§ The data
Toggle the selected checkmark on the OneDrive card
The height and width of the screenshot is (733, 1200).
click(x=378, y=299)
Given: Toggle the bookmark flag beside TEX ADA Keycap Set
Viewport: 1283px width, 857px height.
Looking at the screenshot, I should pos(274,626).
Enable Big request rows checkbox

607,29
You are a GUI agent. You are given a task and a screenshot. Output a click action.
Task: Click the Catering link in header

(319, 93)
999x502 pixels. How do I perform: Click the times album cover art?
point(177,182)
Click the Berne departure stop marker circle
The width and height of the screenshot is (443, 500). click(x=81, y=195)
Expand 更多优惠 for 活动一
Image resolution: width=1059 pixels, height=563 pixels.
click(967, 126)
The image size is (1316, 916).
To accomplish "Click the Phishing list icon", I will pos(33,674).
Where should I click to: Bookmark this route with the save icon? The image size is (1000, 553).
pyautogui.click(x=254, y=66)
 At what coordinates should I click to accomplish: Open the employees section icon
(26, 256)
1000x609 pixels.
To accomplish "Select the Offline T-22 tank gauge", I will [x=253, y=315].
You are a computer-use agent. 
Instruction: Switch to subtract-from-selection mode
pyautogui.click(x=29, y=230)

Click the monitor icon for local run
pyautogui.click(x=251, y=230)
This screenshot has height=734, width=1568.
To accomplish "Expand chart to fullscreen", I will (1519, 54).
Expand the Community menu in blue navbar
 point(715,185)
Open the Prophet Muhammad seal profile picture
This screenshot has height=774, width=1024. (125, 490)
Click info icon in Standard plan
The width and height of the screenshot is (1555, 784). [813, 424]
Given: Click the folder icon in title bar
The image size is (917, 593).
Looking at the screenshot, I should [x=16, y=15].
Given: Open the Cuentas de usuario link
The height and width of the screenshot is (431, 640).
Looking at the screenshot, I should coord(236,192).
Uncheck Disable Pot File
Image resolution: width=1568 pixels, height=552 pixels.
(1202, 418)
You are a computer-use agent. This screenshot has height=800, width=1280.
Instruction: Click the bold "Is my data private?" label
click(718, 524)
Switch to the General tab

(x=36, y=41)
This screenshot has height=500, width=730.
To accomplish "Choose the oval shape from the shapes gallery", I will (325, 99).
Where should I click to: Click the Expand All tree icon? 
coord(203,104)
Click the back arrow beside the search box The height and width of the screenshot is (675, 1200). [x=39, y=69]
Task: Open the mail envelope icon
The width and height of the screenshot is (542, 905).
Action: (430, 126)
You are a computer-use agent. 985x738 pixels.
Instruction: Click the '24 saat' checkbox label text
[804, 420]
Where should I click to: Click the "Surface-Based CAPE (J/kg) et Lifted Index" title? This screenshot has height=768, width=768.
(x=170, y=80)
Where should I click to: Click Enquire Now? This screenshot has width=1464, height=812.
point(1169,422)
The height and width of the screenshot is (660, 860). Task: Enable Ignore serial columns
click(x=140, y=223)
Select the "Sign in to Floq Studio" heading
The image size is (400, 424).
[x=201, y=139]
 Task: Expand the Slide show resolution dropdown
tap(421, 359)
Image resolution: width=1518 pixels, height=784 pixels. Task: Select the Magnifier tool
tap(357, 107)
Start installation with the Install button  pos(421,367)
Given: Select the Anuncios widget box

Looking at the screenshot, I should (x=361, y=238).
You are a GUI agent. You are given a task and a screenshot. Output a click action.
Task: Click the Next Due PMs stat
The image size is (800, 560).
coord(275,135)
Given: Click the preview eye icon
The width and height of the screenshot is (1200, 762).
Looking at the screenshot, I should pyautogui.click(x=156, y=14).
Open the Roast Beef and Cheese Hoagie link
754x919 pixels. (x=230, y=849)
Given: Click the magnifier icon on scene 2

§ Problem statement
Out of the records, collect only those lines that contain the string "beside".

§ Result
Given: Toggle the bookmark flag beside TEX ADA Keycap Set
Click the back arrow beside the search box The height and width of the screenshot is (675, 1200). [x=39, y=69]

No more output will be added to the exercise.